= Zoroastrianism in the United States =

Overview of the Zoroastrian populace in the United States

This article focuses on Zoroastrianism in the United States. The Federation of Zoroastrian Associations of North America seeks to connect communities in the United States and Canada.

==Overview==
The oldest fire temple in the United States was one purchased by Arbab Rustam Guiv in New Rochelle, New York. The most notable fire temple in the United States is the Dar-e-Mehr temple located in Pomona, New York. It was purchased in 2001 and subsequently purpose-built according to Zoroastrian tenets and then inaugurated in April 2016.

==Demographics==
In 2006, the United States had the world's third-largest Zoroastrian population at six thousand adherents.

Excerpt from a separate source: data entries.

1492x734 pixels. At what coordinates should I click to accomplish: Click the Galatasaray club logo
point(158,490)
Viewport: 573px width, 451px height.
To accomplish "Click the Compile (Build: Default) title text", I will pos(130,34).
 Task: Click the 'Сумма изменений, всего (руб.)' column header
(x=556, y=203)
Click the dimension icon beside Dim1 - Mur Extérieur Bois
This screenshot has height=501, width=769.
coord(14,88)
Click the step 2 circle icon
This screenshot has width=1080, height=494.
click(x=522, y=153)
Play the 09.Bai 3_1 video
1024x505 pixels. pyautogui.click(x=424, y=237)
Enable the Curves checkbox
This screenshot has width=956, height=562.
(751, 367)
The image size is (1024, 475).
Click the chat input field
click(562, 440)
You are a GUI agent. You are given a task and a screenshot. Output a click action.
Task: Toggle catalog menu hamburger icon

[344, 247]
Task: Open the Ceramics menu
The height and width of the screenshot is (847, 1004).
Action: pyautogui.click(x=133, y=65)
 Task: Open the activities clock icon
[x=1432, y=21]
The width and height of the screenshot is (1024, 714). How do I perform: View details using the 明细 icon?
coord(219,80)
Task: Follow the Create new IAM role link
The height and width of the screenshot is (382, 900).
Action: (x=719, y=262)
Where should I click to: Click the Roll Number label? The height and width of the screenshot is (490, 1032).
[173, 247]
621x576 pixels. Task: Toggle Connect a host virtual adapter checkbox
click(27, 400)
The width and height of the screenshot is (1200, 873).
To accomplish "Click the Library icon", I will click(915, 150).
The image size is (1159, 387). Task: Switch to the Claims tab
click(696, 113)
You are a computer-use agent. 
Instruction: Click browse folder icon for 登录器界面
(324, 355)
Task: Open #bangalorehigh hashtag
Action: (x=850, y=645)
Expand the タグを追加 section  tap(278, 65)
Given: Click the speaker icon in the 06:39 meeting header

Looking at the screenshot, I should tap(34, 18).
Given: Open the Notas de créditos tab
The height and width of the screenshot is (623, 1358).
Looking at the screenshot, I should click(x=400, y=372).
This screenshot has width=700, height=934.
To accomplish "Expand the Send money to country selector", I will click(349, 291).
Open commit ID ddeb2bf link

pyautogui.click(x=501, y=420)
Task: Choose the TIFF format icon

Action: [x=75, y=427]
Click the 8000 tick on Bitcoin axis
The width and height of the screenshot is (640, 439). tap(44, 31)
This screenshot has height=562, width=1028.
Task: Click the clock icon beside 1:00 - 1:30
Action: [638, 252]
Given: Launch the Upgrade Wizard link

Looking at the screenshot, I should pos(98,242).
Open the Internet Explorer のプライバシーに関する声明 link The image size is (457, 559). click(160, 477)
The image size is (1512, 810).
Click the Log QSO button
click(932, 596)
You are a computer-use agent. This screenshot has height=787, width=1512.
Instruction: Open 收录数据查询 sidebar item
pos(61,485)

Based on mailing addresses rather than congregations, there are two U.S. counties where Zoroastrians constitute the second-largest religion after Christianity. According to a 2010 census by the Association of Statisticians of American Religious Bodies, there are also two U.S. counties where Zoroastrians constitute the joint-second-largest religion along with Baháʼí Faith, by number of adherents. The Federation of Zoroastrian Associations of North America (FEZANA) is based in the United States and also quarterly publishes the Fezana Journal. It claimed that the American Zoroastrian community grew by 33.5% between 2004 and 2012 to 15,000 adherents, while the overall North American community grew by 24.4% to 20,847 adherents.